-------- Supplied data

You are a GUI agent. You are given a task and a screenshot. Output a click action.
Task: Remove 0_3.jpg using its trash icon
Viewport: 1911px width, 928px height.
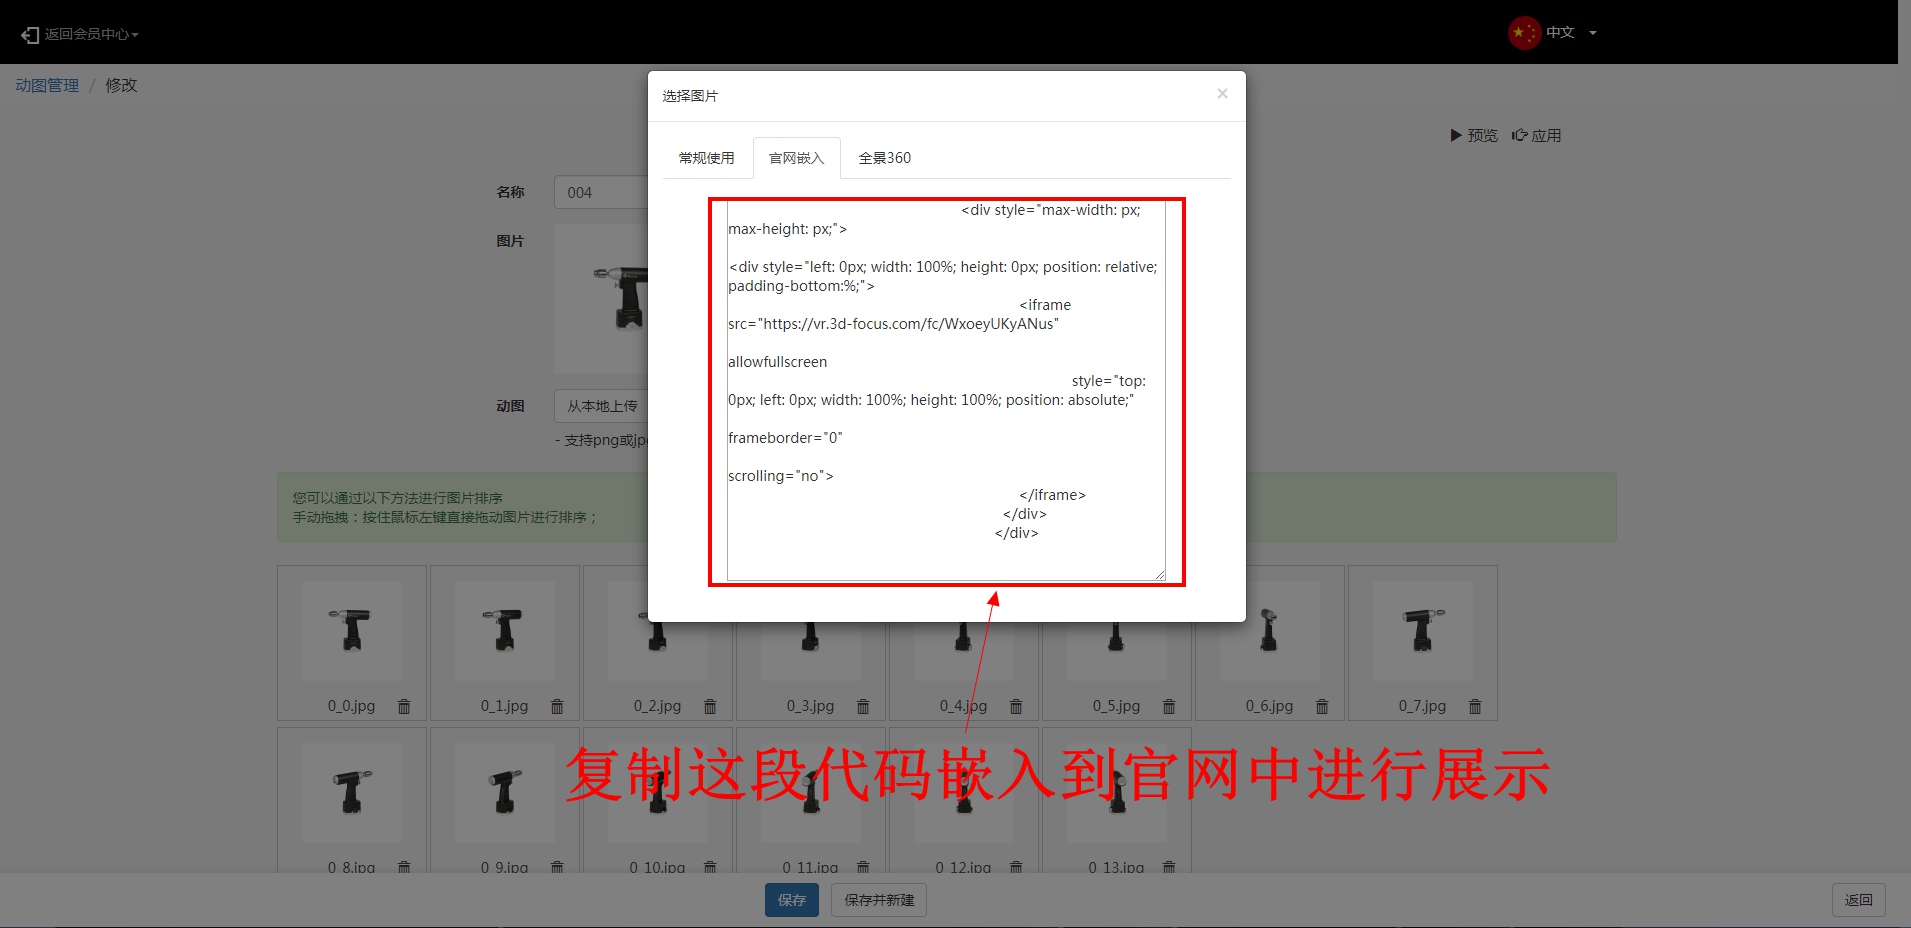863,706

----------------
-------- Supplied data

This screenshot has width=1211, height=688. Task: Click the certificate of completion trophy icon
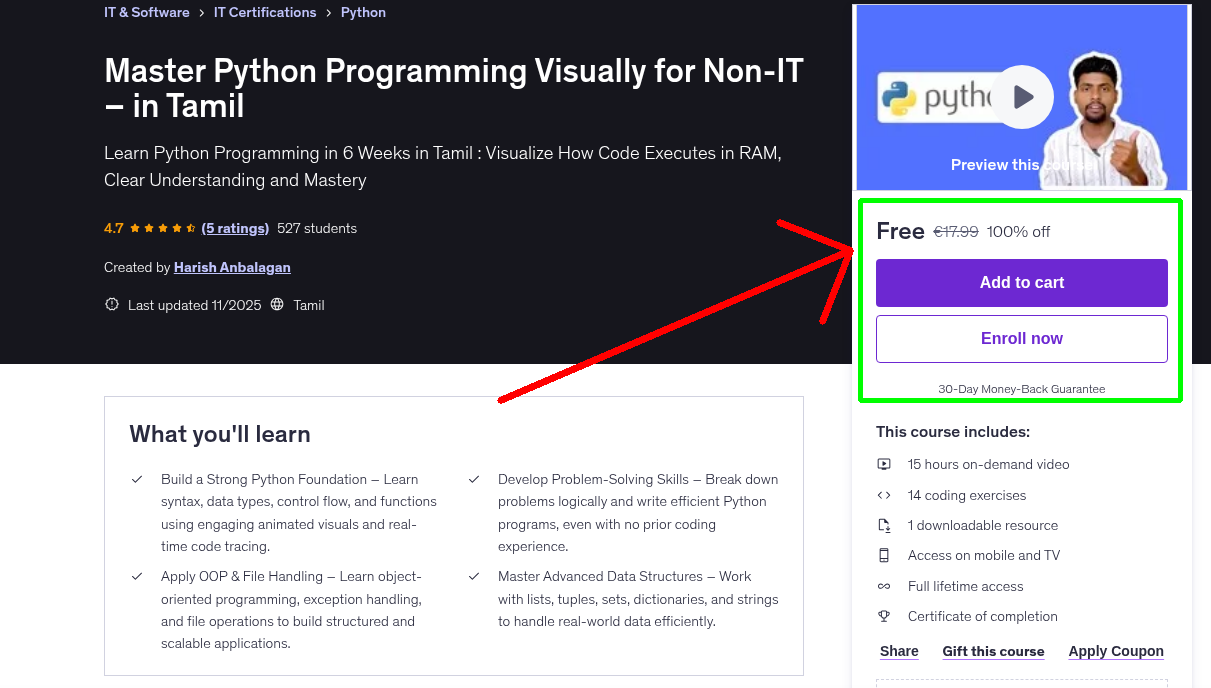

----------------

Among the lines above, find each one containing the string "icon" and copy it.

◆ Answer to the exercise ◆
Task: Remove 0_3.jpg using its trash icon
This screenshot has width=1211, height=688. Task: Click the certificate of completion trophy icon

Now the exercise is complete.